[Prompt] Look below for the line containing "考試簡章 (739, 2528)" and the line containing "Turismo (518, 2104)"; repeat exactly those two lines and all lines between them, and nothing else.

[Supplied records]
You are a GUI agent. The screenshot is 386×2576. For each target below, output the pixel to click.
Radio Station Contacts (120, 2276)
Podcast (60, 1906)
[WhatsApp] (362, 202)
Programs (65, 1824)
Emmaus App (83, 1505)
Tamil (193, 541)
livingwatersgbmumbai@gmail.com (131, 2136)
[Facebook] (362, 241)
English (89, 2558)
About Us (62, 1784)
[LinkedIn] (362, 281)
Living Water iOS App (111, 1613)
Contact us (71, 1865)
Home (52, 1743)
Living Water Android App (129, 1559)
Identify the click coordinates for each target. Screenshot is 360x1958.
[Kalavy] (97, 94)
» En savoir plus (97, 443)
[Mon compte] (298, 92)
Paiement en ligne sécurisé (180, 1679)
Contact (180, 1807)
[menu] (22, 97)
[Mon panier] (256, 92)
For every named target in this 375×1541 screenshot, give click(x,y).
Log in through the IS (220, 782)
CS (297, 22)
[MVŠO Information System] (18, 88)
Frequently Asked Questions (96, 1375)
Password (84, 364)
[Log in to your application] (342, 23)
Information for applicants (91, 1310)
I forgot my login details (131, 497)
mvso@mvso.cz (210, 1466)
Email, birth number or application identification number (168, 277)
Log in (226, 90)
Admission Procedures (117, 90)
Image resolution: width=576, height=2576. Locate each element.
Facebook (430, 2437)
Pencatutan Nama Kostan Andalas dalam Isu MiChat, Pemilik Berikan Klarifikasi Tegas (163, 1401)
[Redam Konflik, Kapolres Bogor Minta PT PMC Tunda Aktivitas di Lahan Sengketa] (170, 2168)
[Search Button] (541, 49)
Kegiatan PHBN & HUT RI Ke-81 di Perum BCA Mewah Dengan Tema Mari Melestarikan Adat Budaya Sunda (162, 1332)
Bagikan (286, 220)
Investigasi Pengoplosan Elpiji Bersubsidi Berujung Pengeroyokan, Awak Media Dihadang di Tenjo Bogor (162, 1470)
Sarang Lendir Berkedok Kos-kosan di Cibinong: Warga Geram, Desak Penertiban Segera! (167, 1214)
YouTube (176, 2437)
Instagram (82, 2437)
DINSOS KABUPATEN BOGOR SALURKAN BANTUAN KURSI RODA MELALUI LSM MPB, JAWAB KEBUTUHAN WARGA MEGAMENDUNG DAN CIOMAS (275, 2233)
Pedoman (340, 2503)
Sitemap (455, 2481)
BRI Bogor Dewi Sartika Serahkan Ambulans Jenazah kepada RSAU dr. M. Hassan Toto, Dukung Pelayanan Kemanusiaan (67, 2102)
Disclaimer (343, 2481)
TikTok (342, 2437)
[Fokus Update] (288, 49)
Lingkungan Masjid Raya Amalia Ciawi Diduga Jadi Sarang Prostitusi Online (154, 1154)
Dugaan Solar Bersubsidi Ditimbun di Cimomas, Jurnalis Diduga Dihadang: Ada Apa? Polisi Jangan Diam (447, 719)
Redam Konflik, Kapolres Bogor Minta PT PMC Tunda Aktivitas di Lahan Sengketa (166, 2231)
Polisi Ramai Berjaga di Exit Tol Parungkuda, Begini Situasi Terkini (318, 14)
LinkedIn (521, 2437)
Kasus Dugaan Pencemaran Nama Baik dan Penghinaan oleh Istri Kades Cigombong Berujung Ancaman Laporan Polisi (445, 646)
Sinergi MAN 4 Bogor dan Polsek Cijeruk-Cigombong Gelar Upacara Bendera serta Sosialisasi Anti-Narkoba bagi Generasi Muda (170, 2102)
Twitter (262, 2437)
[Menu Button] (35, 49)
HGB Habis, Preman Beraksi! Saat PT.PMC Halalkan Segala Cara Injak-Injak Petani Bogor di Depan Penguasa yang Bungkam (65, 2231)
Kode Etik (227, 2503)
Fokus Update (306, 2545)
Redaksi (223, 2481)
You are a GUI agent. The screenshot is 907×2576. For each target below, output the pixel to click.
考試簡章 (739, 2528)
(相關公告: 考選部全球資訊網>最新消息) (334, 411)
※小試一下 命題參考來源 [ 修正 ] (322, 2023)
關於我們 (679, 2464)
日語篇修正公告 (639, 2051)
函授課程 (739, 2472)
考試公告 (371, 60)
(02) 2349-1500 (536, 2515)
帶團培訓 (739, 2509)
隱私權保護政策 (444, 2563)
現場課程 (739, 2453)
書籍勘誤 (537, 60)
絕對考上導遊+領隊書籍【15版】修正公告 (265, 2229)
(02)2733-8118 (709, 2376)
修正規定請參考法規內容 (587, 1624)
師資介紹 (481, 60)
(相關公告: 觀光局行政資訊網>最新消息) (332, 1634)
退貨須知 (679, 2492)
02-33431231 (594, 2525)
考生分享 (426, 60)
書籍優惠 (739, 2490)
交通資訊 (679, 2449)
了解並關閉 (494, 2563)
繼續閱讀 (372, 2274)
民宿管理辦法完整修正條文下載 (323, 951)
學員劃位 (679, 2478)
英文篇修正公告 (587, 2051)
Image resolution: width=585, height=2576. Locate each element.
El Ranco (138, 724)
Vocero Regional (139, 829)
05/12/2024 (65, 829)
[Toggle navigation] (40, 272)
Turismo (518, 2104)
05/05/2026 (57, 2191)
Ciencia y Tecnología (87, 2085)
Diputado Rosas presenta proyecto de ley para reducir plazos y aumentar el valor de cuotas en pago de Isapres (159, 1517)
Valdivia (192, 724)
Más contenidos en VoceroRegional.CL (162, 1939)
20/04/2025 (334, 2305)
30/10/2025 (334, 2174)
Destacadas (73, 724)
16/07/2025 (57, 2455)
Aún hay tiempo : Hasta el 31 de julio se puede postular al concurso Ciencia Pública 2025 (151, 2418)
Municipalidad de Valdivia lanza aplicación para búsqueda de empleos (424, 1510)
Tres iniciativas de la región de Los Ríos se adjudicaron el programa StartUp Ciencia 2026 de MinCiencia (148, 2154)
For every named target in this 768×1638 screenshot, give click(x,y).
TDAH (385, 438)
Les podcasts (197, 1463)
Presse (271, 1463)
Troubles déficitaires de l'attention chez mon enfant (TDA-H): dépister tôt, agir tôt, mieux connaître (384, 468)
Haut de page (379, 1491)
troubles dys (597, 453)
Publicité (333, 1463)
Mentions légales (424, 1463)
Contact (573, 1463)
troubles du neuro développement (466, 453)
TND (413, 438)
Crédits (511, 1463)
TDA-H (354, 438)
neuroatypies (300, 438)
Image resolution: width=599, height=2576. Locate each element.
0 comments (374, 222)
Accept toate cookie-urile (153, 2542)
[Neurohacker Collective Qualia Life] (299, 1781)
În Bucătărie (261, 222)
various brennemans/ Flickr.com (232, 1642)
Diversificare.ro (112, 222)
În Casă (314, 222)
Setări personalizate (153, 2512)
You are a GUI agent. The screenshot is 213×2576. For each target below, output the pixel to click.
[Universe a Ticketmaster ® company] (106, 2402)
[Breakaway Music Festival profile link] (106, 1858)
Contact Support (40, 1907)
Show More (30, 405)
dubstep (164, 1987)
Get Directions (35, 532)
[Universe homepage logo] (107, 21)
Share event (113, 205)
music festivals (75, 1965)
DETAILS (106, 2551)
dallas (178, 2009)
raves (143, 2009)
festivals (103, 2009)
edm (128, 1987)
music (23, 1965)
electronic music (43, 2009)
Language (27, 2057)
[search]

[Written answer]
考試簡章 (739, 2528)
(相關公告: 考選部全球資訊網>最新消息) (334, 411)
※小試一下 命題參考來源 [ 修正 ] (322, 2023)
關於我們 (679, 2464)
日語篇修正公告 (639, 2051)
函授課程 (739, 2472)
考試公告 (371, 60)
(02) 2349-1500 (536, 2515)
帶團培訓 (739, 2509)
隱私權保護政策 (444, 2563)
現場課程 (739, 2453)
書籍勘誤 (537, 60)
絕對考上導遊+領隊書籍【15版】修正公告 (265, 2229)
(02)2733-8118 (709, 2376)
修正規定請參考法規內容 (587, 1624)
師資介紹 (481, 60)
(相關公告: 觀光局行政資訊網>最新消息) (332, 1634)
退貨須知 (679, 2492)
02-33431231 (594, 2525)
考生分享 (426, 60)
書籍優惠 (739, 2490)
交通資訊 (679, 2449)
了解並關閉 (494, 2563)
繼續閱讀 (372, 2274)
民宿管理辦法完整修正條文下載 (323, 951)
學員劃位 (679, 2478)
英文篇修正公告 (587, 2051)
Image resolution: width=585, height=2576. Locate each element.
El Ranco (138, 724)
Vocero Regional (139, 829)
05/12/2024 (65, 829)
[Toggle navigation] (40, 272)
Turismo (518, 2104)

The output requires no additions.